Although geneticists would not survive without mutations, they could easily live without the tedious hassle of finding them. And, generally speaking, the bigger the model organism, the harder the slog. But things might be set to change, as Benjamin Kile and colleagues now report the result of a systematic and relatively straightforward way of identifying mutations in mouse genes. By borrowing a technique used in fruitflies, they have identified 88 new point mutations on a portion of chromosome 11 — and all by simply crossing mice and scoring the colour of their coat.

Among model systems, mice are arguably the most promising organisms in which to study the function of human genes, particularly those that are involved in disease. However, traditional methods of identifying loci by screening for a mutant phenotype often involve large pedigrees, low efficiency, laborious mapping tools and difficulty in maintaining the mutant strains. The new approach, published in Nature, seems to have solved these problems. At the heart of it is the use of a so-called 'balancer' chromosome, which, owing to engineered inversions, allows mutations on its homologue to be inherited without recombining.

The authors created a mouse chromosome 11 containing a 24 cM inversion that included 700 genes and could be detected phenotypically by the presence of a dominant mutation ( Agouti ) that gives mice yellow fur. The crossing scheme — which is used routinely in flies — goes as follows: a wild-type male that has been mutagenized using the chemical mutagen N-ethyl-N-nitrosourea (ENU) is crossed to a balancer-carrying (yellow) female. Yellow-furred F1 mice, some of which contain a balanced mutation on chromosome 11, are then crossed to a mouse with a balancer plus a chromosome that confers a dominant curly-coat phenotype. The only offspring in the F2 generation to have a yellow non-curly coat are those with a balanced ENU-mutagenized chromosome 11; these can now be mated to each other to characterize the phenotype of the homozygous mutation and to maintain the mutant line.

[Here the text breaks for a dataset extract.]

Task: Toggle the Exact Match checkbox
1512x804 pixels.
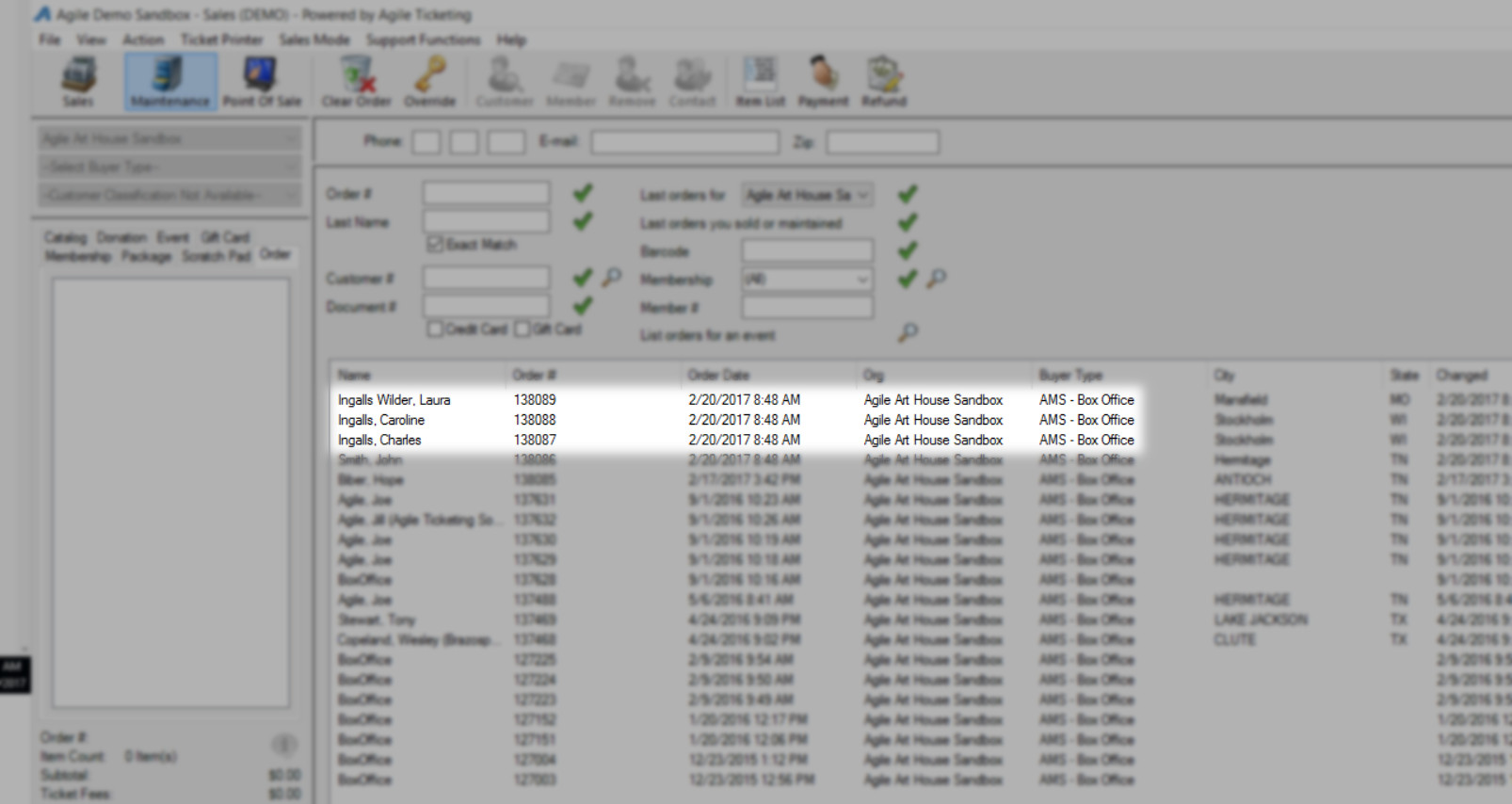Action: point(435,245)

Of the 88 new mutations that were found in this way, 55 were lethal, whereas the remainder had phenotypes that affected various organs, including the skin, nervous system and blood cells. Balancer chromosomes are now being generated for other regions of the mouse genome, making phenotype-driven screens as easy as they are in flies: mutations are identified in only three generations, are mapped without further crosses and stocks are maintained without the fuss of molecular genotyping. As Janet Rossant points out in a related News and Views piece, such screens will contribute enormously to annotating the mammalian genome — but only if they are accompanied by much needed improvements in phenotyping tools.